> Exercise aim: Could you return every line of the listing below verbatim, with nothing changed?
--
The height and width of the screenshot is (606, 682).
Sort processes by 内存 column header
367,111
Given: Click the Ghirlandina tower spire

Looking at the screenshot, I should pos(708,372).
--
> Solution:
The height and width of the screenshot is (606, 682).
Sort processes by 内存 column header
367,111
Given: Click the Ghirlandina tower spire

Looking at the screenshot, I should pos(708,372).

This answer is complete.